Six clinical commissioning groups in four areas of England have been selected to carry forward the government’s mammoth data sharing programme as it moves into the ‘pathfinder’ stage.

The scheme - which will see patient GP and hospital data linked, stored and shared within the NHS and potentially with third-party organisations - was put on a six-month hold earlier this year on the back of a public awareness fiasco and strong concerns over privacy issues. 

Now, up to 265 surgeries housing 1.7 million patients across Hampshire, Blackburn and Darwen in Lancashire, Leeds and Somerset, will run care.data pilot schemes, testing various ways of communicating risks and benefits of the giant database as well as arrangements for opting out.

“Since February we have been listening to the views of the public, GPs and other important stakeholders to hear their concerns about data sharing,” noted Tim Kelsey, NHS England National Director for Patients and Information. “We have heard, loud and clear, that we need to be clearer about the care.data programme and that we need to provide more support to GPs to communicate the benefits and the risks of data sharing with their patients, including their right to opt out”.

But there remains confusion and concern over what safeguards are in place to protect privacy, particularly given past instances of lost patient data. 

Phil Booth, head of campaign group Med Confidential, told the media: “The basis of the programme is unchanged - identifiable medical information will be extracted from the GP record of every man, woman and child in England.

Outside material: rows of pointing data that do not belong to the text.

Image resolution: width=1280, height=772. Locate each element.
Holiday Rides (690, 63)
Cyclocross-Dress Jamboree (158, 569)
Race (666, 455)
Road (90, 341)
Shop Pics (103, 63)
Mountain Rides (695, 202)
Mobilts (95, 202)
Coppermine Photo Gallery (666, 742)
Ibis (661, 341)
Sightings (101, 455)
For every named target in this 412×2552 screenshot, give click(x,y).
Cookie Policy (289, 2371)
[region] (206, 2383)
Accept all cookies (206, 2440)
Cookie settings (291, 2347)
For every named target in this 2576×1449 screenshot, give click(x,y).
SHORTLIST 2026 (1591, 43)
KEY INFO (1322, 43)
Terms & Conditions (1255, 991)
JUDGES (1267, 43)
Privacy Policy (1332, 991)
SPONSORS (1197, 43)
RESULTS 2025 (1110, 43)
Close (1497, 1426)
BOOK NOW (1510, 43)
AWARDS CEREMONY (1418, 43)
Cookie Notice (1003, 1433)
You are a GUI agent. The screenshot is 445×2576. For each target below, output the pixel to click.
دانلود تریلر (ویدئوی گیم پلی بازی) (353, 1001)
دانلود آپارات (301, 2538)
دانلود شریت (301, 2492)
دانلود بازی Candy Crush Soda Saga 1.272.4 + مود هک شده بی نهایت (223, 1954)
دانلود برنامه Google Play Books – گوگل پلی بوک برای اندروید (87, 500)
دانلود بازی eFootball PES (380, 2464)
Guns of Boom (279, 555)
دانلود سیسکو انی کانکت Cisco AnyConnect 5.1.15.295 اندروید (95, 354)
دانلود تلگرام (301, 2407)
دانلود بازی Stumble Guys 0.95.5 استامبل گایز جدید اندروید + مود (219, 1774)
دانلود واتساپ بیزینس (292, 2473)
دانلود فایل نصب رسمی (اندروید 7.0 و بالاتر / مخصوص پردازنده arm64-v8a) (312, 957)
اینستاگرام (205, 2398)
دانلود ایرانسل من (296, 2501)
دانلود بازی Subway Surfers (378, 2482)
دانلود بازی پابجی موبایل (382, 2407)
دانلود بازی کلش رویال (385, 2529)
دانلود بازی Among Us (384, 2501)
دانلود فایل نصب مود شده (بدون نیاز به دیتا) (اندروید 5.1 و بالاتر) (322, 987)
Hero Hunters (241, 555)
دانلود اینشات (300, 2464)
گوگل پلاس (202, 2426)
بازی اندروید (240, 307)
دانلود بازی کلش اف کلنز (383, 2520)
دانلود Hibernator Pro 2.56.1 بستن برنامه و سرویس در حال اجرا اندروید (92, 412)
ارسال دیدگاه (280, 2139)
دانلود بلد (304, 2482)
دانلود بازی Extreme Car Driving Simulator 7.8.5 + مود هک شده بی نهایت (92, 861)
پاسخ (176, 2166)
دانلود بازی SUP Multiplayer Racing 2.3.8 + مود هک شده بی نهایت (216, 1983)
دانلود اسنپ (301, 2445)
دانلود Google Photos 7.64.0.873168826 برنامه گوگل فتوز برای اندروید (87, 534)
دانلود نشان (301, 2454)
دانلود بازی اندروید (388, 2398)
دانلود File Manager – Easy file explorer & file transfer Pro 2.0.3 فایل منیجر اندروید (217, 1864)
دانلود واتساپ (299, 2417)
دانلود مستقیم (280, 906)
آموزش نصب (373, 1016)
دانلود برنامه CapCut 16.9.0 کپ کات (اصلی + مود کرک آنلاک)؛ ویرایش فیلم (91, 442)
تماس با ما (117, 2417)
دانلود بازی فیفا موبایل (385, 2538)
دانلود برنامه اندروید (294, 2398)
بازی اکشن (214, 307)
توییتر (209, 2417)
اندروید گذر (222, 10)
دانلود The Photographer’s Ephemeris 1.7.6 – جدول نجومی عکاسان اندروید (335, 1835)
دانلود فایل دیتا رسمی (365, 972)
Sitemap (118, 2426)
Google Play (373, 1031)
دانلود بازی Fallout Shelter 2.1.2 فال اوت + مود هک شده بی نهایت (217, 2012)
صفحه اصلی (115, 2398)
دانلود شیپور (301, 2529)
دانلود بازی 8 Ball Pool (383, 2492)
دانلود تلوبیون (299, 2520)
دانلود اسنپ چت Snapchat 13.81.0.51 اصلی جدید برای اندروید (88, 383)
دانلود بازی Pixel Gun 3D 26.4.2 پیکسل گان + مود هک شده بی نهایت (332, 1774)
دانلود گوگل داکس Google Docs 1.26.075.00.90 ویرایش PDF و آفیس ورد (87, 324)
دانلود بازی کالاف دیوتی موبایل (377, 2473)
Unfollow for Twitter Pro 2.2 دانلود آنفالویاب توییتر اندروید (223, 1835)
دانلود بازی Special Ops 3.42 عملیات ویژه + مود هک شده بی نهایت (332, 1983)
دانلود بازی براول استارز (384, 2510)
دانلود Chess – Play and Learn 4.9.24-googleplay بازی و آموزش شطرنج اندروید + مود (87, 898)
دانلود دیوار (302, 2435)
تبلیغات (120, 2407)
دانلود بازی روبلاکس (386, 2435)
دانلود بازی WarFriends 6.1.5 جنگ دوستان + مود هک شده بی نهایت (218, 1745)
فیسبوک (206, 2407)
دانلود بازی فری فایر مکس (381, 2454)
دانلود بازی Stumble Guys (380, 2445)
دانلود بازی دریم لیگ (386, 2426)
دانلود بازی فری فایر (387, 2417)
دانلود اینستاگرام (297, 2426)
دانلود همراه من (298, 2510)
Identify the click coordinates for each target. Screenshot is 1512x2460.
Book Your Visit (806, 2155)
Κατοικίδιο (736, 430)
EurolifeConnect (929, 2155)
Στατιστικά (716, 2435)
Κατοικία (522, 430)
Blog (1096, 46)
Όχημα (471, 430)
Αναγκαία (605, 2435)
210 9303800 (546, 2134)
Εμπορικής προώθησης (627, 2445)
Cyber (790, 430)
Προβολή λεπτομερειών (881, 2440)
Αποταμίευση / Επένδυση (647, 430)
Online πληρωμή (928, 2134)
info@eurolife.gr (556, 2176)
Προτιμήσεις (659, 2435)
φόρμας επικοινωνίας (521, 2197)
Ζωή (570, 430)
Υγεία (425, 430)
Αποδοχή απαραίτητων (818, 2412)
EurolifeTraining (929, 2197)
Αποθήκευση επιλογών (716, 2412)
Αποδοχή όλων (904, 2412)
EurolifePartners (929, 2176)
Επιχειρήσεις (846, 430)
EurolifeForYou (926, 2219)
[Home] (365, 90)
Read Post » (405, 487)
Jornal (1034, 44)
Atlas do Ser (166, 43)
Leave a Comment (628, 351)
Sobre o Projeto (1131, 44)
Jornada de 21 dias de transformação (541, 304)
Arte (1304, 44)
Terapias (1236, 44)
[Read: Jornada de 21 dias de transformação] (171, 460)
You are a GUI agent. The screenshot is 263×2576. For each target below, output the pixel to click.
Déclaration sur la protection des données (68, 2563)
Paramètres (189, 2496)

This data will be centralised and made available in various forms to an open-ended array of organisations and companies for ill-defined purposes”.

Little information

The group is also concerned that NHS England’s announcement gave no details on which individual GP practices will be involved, no actual date for when the pathfinders will start, nor any information on what GPs and patients in these pathfinder practices will be told.

“NHS England cannot fudge what it says to doctors and patients, or it risks another crisis of confidence. We look forward to reading what NHS England is actually proposing,” it said in a statement.

Meanwhile, Pulse revealed this week that the Care Quality Commission will access GP records without patient consent under its new practice inspection regime.

CQC inspections teams - including lay members - will be able to review medical records as part of quality assessments without permission, but will allow them to be anonymised beforehand, according to the publication.